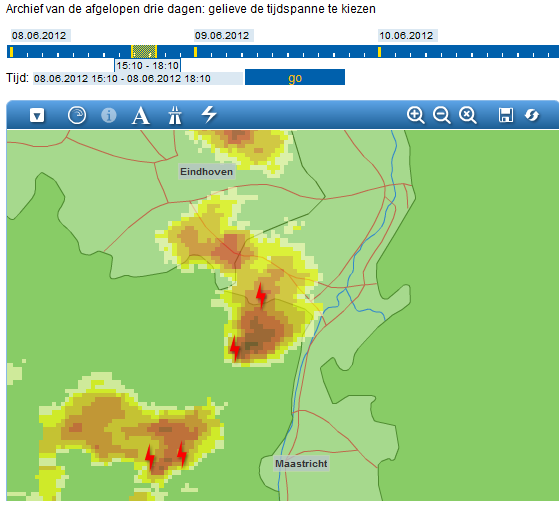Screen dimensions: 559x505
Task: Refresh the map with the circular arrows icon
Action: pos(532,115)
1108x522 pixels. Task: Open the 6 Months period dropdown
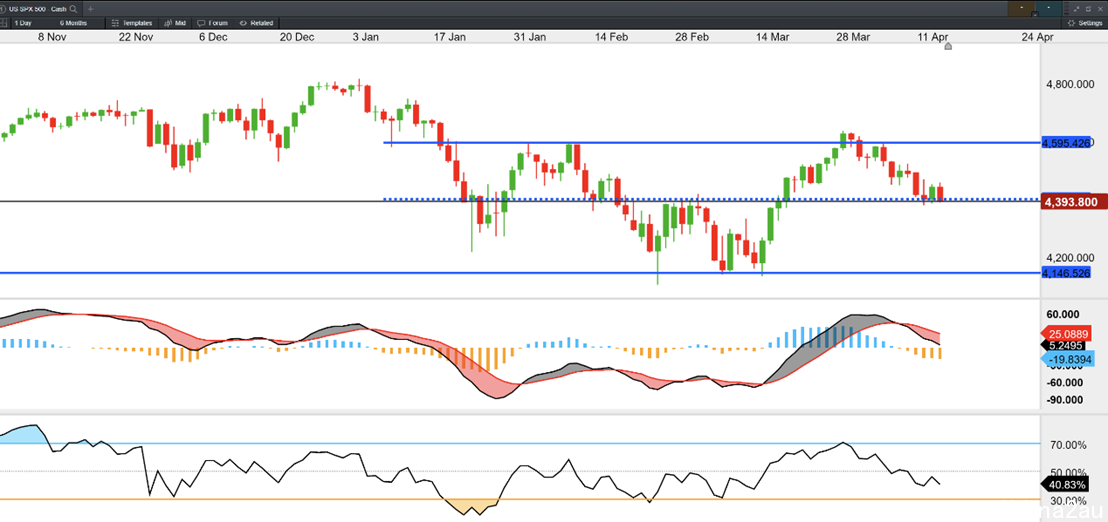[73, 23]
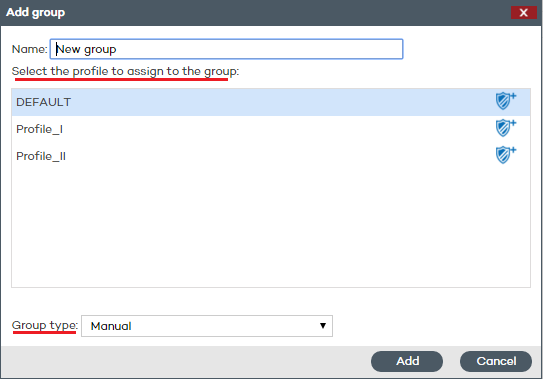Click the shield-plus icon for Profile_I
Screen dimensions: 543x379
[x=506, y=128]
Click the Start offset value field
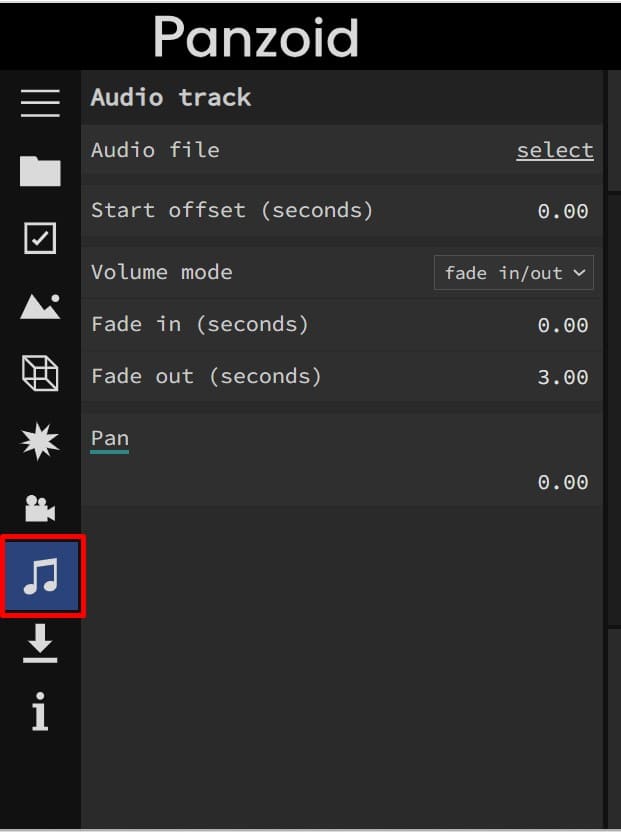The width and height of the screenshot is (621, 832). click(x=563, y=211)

——

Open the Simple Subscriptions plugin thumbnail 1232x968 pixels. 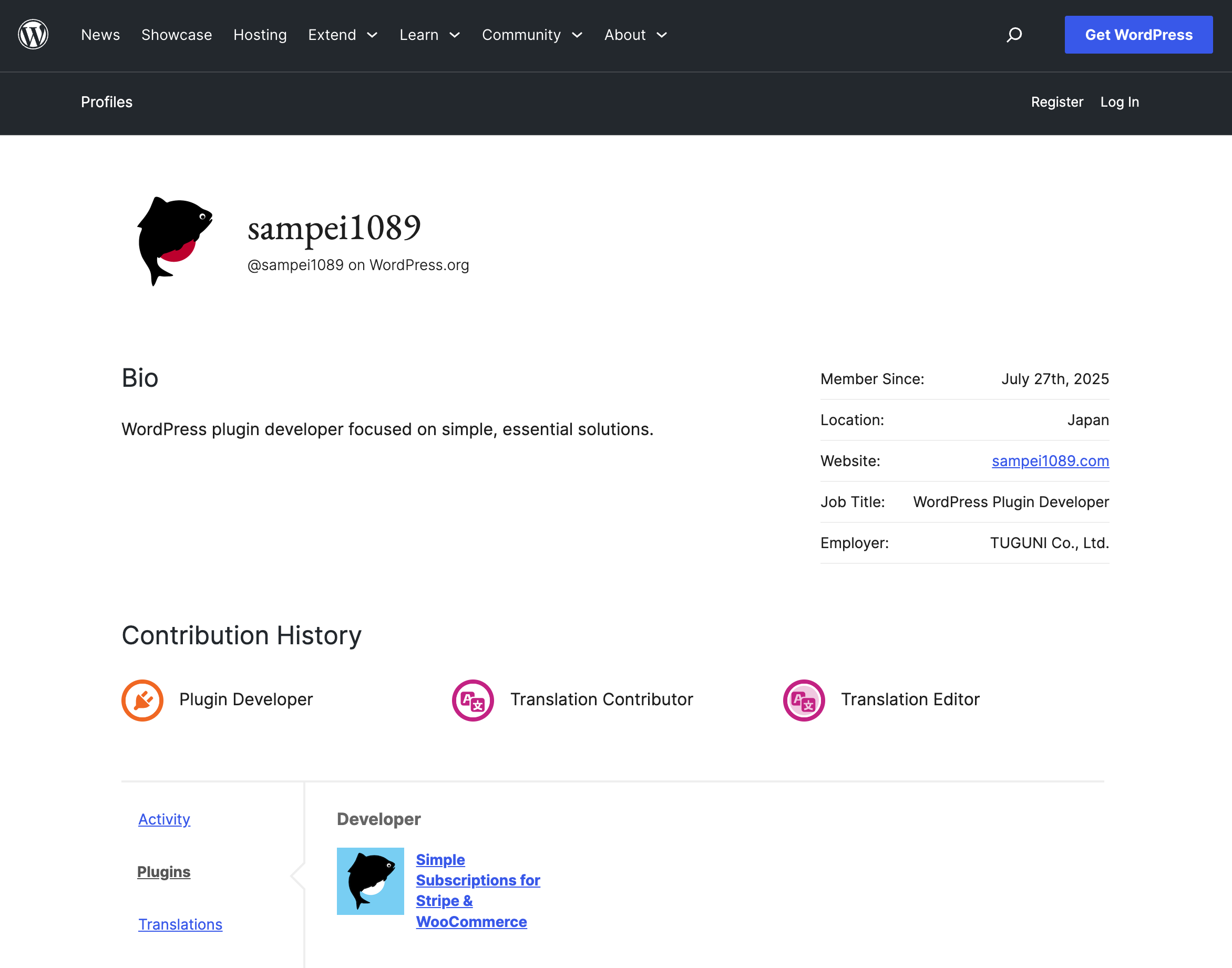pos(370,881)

——

Swap "Start offset" for "End offset" in the part that opens with the line containing "Screen dimensions: 559x505" and closes with the line containing "The width and", and write out only those lines with nothing else changed. Leave the pictures out.

Screen dimensions: 559x505
Task: Refresh the map with the circular arrows icon
Action: pos(532,115)
1108x522 pixels. Task: Open the 6 Months period dropdown
[73, 23]
Click the shield-plus icon for Profile_I
Screen dimensions: 543x379
[x=506, y=128]
Click the End offset value field
The width and height of the screenshot is (621, 832). click(x=563, y=211)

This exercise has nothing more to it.